​Rheinland-Pfalz hat ein Viertel seiner Fichten verloren

Katrin Eder, für Klimaschutz und Umwelt zuständige Ministerin in Rheinland-Pfalz, hat heute Ergebnisse des Forschungsprogramms „Klimawald 2100“ vorgestellt, das 2022 bei der Forschungsanstalt für Waldökologie und Forstwirtschaft (FAWF) in Auftrag gegeben wurde. Danach sind seit den Dürrejahren ab 2018 aufgrund von Borkenkäferbefall und Sturmwürfen 35.000 ha Fichtenflächen ausgefallen, nur noch rund 75% der Fichten leben noch im Vergleich zu den Vordürrejahren (2018).
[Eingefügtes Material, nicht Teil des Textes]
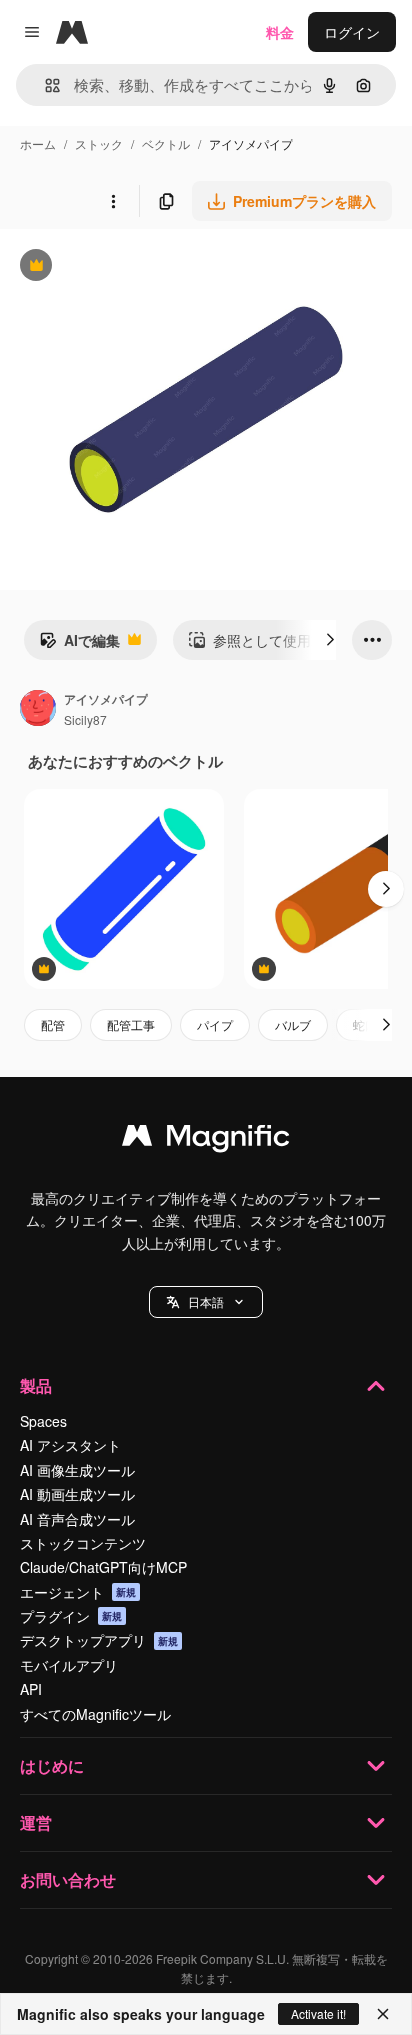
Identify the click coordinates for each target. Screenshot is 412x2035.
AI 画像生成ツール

Hinsichtlich der entstandenen Störflächen erklärte Dr. Ulrich Matthes, Leiter der FAWF: „Unsere Untersuchungen zeigen positive Effekte des teilweisen Belassens von Totholzstrukturen sowohl auf die Biodiversität als auch auf die natürliche Wiederbewaldung.“ Dort, wo einst Fichten waren, würden bei Naturverjüngung wohl auch vorerst vorrangig nur wieder Fichten und Bäume mit leichten Samen wachsen. Hinsichtlich der Buche, der mit rund 23% gegenwärtig am häufigsten vorkommenden Baumart in Rheinland-Pfalz, stellen die Forscher die Prognose auf, dass diese bis Mitte des Jahrhunderts überwiegend klimatisch sehr gut geeignet bleibe. Erste Einschränkungen zeigten sich jedoch bereits in den warmen Regionen wie im Mainzer Becken und im Oberrheingraben. Im pessimistischsten Szenario wäre Ende des Jahrhunderts nur noch etwa ein Viertel der Landesfläche für die Buche gut bis sehr gut geeignet. Auch in den Mittelgebirgen zeigten die Modelle teilweise deutliche Einschränkungen.